COS 63-9
Contribution of traits and phylogenetic history to plant-pollinator network structure

Wednesday, August 7, 2013: 10:50 AM
M100GD, Minneapolis Convention Center
Scott Chamberlain, ROpenSci, CA
Ralph V. Cartar, Biological Sciences, University of Calgary, Calgary, AB, Canada
Anne C. Worley, Biological Sciences, University of Manitoba, WInnipeg, MB, Canada
Sarah J. Semmler, Biological Sciences, University of Manitoba, WInnipeg, MB, Canada
Jana C. Vamosi, Biological Sciences, University of Calgary, Calgary, AB, Canada
Elizabeth Elle, Department of Biological Sciences, Simon Fraser University, Burnaby, BC, Canada

Interaction webs define how the members of two or more trophic levels interact with one another. Different mutualistic interaction webs have strikingly consistent patterns, suggesting common mechanisms by which communities are built. Despite consistent patterns in structure, there is no consensus on what mediates network structure. Two general mechanisms, species traits and their phylogenetic history, can be important in mediating network structure. Traits mediate how species in communities interact with one another, and the resulting interaction structure of the community. There are few studies that have been able to use traits of both sides of a bipartite network to ask how traits contribute to network structure. A limitation of most studies exploring how traits relate to network structure is small dataset size: it is difficult to combine a large set of networks with trait data. Many species traits are phylogenetically conserved; closely related species tend to have similar traits. Understanding how phylogenetic signal of traits influences this relationship represents an important next step. We ask: How do phylogeny and traits interact to affect individual species network attributes, and community level network structures? 

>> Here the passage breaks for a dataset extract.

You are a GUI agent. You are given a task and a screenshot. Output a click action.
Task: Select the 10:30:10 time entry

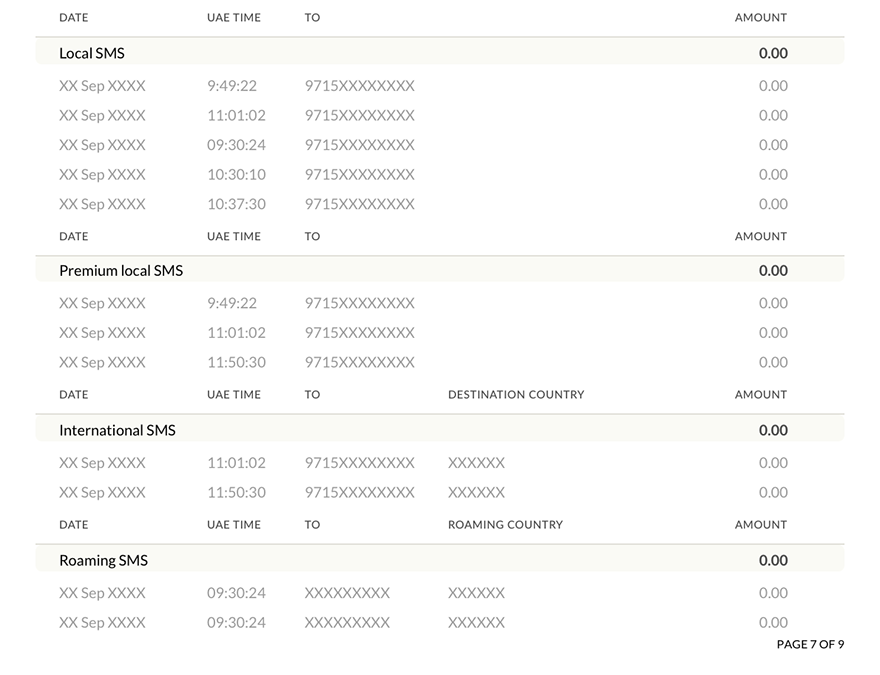click(236, 174)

We found that species level network attributes, degree, interaction asymmetry, and a measure of specialization (Blüthgens d’), varied considerably across species. In addition, network level structures were quite variable across the 50 networks. Phylogenetic history was able to explain variation in species level and network level structures in only a small fraction of cases. Traits of plants were much better at explaining structures than pollinator traits. Overall, species traits were better at explaining species-level and network-level structures than phylogenetic history. Our findings suggest that understanding what drives network structure of plant-pollinator communities will require not only knowledge of phylogenetic history of the component species, but detailed measures of the species traits.